Daniel Vrieze, Dover-Eyota Middle School/High School, Eyota, MN
Study Team and Teaching Strategies (STTS) are not just for students. A team of teachers in our district, supported by the administration, formed a building-level problem-solving group. We charged ourselves with the task of being a “forward-thinking team that has a direction, works cooperatively, and has positive energy to provide a consistent culture of professionalism and continuous improvement.” We named the group “Site Council”. Given the limited amount of time we are allotted, Site Council uses STTS to make sure everyone’s input is heard. Our organized, succinct meetings are infused with positive energy and there is a direct purpose for each staff meeting, as we demonstrate new strategies teachers can use in their own classrooms.
We believe that to have a strong collaborative culture, everyone on staff needs to connect through professional and personal relationships. In recent years, our staff has experienced more turn-over than we are accustomed, which unfortunately leads to many of us feeling that we have lost part of our family. To fill in the gaps and foster relationship building, we use grouping strategies from the CPM website to decide where everyone will sit during some of our staff meetings. This encourages staff members to sit by new people. Two of my favorite sorts are 1) choosing groups of two by typing jokes and punch lines on two slips of paper, passing them out randomly to the staff and having them find the person that completes the joke; and 2) choosing groups of four by cutting cartoons into five puzzle pieces, one piece goes on each table and the rest get passed out as people enter the room. The movement and humor created by these activities also help to provide a little energy by getting everyone’s blood flowing and provides a positive atmosphere to start the meeting. We have also lined up by birth month and day and years of experience to create more heterogeneous groups.
When staff expressed frustration with the growing separation between our values as teachers (work ethic and performance expectations) and the results we were seeing from our students, we decided to use STTS to help. We wanted to collect qualitative data about these frustrations and values of the faculty members in a manner that would create a positive problem-solving atmosphere while promoting trust and strengthening relationships between staff members. To do this we used a Think-Pair-Share mixed with a Dyad. We felt that these two strategies gave faculty members time to formulate their response in their head and practice it confidentially with a partner before sharing it with the whole group. The responses to this activity provided the direction for staff development for the next school year. We used the following sentence starters to keep the activity focused on student learning.

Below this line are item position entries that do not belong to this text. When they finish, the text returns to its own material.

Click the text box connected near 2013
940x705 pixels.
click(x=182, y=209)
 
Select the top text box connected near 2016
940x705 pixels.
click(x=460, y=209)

“I am frustrated with ___________ because I value ________. I feel this negatively impacts student learning because _______.”
In an effort to promote teamwork among staff, we used two different Carousels to collect and share ideas. During the first activity, we modified an Index Card Carousel to ask four different questions including “Can someone help me with…”, “I can help a colleague with…”, “Positive Celebrations”, and “How can I improve myself this school year”. The response to each question was placed on a different colored notecard and posted in the teachers’ lounge as a version of a Gallery Walk.
On a different occasion, we collected information on effective homework strategies, communicating essential learning goals, facilitating student self-assessment, ideas for open house/conferences, and effective teamwork strategies. Each topic was placed on a different poster and a Carousel-Around the World was used to collect responses. A Site Council member stayed at each poster to facilitate the discussion and to summarize the content using a Whip-Around at the end.
When we have needed new, fresh ideas about how to facilitate our staff meetings, we have referenced the STTS document from the CPM website for ideas. This year we plan to adapt a Fortune Cookie to collect information for next year’s teacher workshops and we plan to use a Silent Debate to have a civil discussion regarding the contentious topic of student cell phone use.
The Study Team and Teaching Strategies from CPM have livened up our staff meetings. They provide the structure needed to efficiently collect large amounts of qualitative data that provide the direction for teacher workshops and help create a positive culture of cooperative problem-solving in our district. In addition, teachers outside the Math Department are using the STTS documents in their own classrooms as a result of the experiences they have had at staff meetings.